The reason for this withdrawal was claimed to be Pwn2Own’s new non-disclosure rule. “Full exploits have been handed over in previous years, but it’s an explicit non-requirement in this year’s contest, and that’s worrisome,” wrote Google at the time. “We will therefore be running this alternative Chrome-specific reward program.”

Chrome was rapidly pwned at Pwnium by Pinkie Pie (a play on Hasbro’s pink pwny). But under Pwnium’s own rules, while Pinkie Pie received a $60,000 reward, Google received details of the exploit and the exploited bugs; and was, it claims, able to block the exploit (and that of the competition’s runner-up, Sergey Glazunov) within 24 hours.

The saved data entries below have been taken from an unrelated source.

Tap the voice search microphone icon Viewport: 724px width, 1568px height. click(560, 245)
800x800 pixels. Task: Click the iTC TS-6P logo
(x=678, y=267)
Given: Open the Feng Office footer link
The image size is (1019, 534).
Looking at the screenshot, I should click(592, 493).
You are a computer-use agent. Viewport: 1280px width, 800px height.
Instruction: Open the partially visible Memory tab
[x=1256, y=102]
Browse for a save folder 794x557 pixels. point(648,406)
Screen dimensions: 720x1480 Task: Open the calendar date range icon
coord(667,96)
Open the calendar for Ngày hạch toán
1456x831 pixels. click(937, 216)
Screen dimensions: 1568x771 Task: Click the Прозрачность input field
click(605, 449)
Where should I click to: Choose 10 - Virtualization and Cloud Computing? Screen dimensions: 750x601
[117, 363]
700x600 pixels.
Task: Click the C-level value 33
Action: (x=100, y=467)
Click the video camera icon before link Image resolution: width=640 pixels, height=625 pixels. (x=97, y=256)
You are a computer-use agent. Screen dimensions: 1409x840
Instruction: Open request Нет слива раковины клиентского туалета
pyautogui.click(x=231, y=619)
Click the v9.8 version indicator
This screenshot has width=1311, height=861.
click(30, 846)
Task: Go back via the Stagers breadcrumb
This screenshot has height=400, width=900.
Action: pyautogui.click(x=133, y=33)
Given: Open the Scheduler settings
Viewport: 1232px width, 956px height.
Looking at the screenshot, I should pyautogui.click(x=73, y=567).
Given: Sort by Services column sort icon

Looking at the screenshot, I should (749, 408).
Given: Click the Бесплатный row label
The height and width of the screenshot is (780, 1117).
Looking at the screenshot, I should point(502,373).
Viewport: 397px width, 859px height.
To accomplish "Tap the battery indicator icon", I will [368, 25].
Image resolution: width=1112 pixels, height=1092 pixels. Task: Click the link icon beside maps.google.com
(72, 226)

Now Google has released details of what it took for Pinkie Pie to defeat Chrome: a chain of six different bugs used to navigate through the code, step-by-step, until the prize of sandbox-breakout was achieved. This path led from an initial bug in pre-rendering to a buffer overflow into the GPU process that ultimately led to arbitrary code allowing the GPU process to impersonate the renderer. From the renderer, Pinkie was able to jump on the extension manager. From here, two further bugs allowed him “to install and run his own NPAPI plug-in that executed outside the sandbox at full user privilege.”

Or, as Sophos’ Paul Ducklin puts it: “That's undeniable pwnership - you can now do everything the current user could do, and anything he wouldn't. In two words, ‘Game over’.”